The twofold aim is to collect as many as possible of Afrikaans dramas, and especially unpublished texts, in order to preserve them and make them digitally accessible internationally for performance, study, research and publication.
AKDA
See Afrikaanse Kontemporêre Drama Argief
Artefacts
https://www.artefacts.co.za/main/Buildings/contact.php: Artefacts: the Built Environment of Southern Africa is a site that contains information about the Southern African Built Environment, and those people and institutions who created it, including people involved in the arts.
The Arterial Network Bulletin
http://www.arterialnetwork.org:: The Arterial Network Bulletin is a newsletter published by the Arterial Network secretariat and sent to subscribers free of charge, providing information on various aspects of arts and cultural activities in Africa.
(See the entry on the Arterial Network)
Arts for Action
Arts for Action is a London-based global network of leading practitioners drawn from across the performing arts, media and development sectors. According to its website, they seek to work together, to deliver the very best arts and communication for social justice, positive change, activism and development.
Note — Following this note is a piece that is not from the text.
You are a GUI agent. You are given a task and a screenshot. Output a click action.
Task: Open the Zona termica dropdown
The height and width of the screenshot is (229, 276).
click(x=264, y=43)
It thereby implements projects for good governance, justice, human rights, conflict resolution, sexual and reproductive rights, public and environmental health, and is dedicated to the most effective application of innovation in the arts to create change – at personal, social, and political levels.
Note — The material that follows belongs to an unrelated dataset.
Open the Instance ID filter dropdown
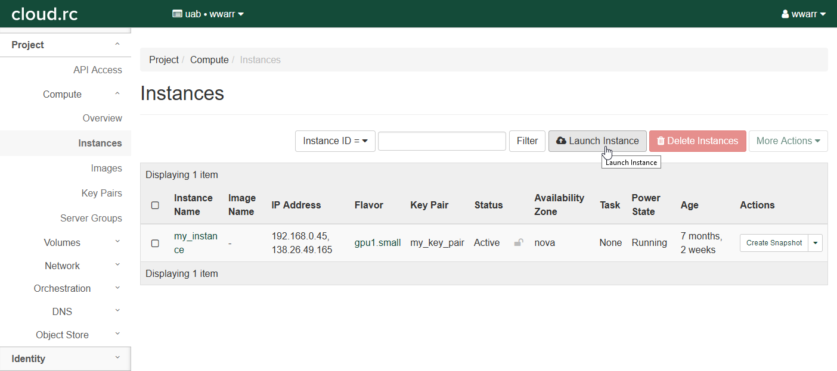[x=335, y=141]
Membership includes cultural activists with Southern African links like Mike Van Graan, Robert Maclaren, Nosiphiwo Samente, James Cuningham, Mncedisi Baldwin Shabangu, Nicho Aphane
Website: https://artsforaction.org.uk/
The Artslink.co.za website and newsletter
http://www.artslink.co.za/: A website which distributes SA arts, culture and entertainment news.
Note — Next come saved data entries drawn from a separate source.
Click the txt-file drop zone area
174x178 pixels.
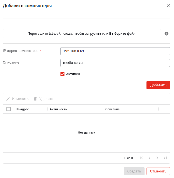point(56,34)
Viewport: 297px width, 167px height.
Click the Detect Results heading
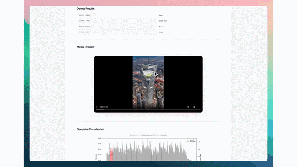tap(85, 9)

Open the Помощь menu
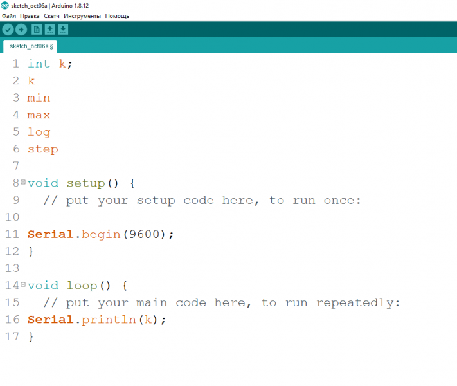[117, 15]
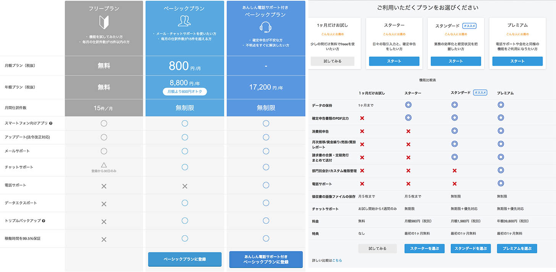Click the オススメ badge in the standard plan card

pos(469,26)
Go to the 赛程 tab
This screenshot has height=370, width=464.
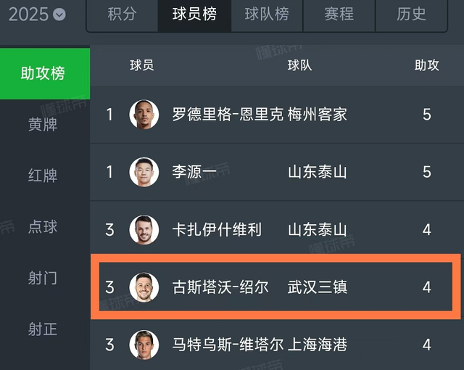339,14
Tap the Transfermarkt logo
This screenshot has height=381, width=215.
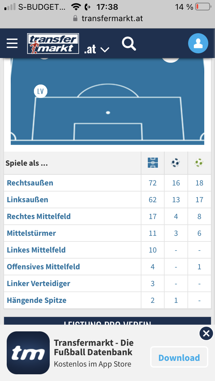(53, 44)
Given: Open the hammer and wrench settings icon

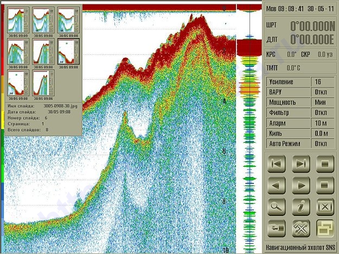Looking at the screenshot, I should 301,228.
(See the entry on Artslink.co.za)
The artSMart website and newsletter
http://news.artsmart.co.za/ A website which distributes arts, culture and entertainment news about KwaZulu Natal. (See the entry on artSMart)
ArtsVark arts portal
https://www.artsvark.co.za/: ArtsVark is an online arts portal dedicated to supporting the South African arts scene with news on theatre, dance, music, fine art and more. (See entry on ArtsVark)
AusStage online resource
https://www.ausstage.edu.au/pages/learn/about/: AusStage is the acronym for The Australian Live Performance Database, which collects and shares information about Australian live performance as an ongoing, open-access and collaborative endeavor. Intended as an accessible online resource for researching live performance in Australia, it was developed by a consortium of universities, government agencies, industry organisations and collecting institutions, with funding from the Australian Research Council and other sources.
AusStage contains a great deal of information about South African born performers and theatre makers, as well as South African plays.
The Australian Variety Theatre Archive website
http://ozvta.com/ An online archive on Popular Culture Entertainment in Australia: 1850-1930. Extremely useful for information on Australian touring companies, performers and texts in the given period, many of them active in the other colonies, including South Africa.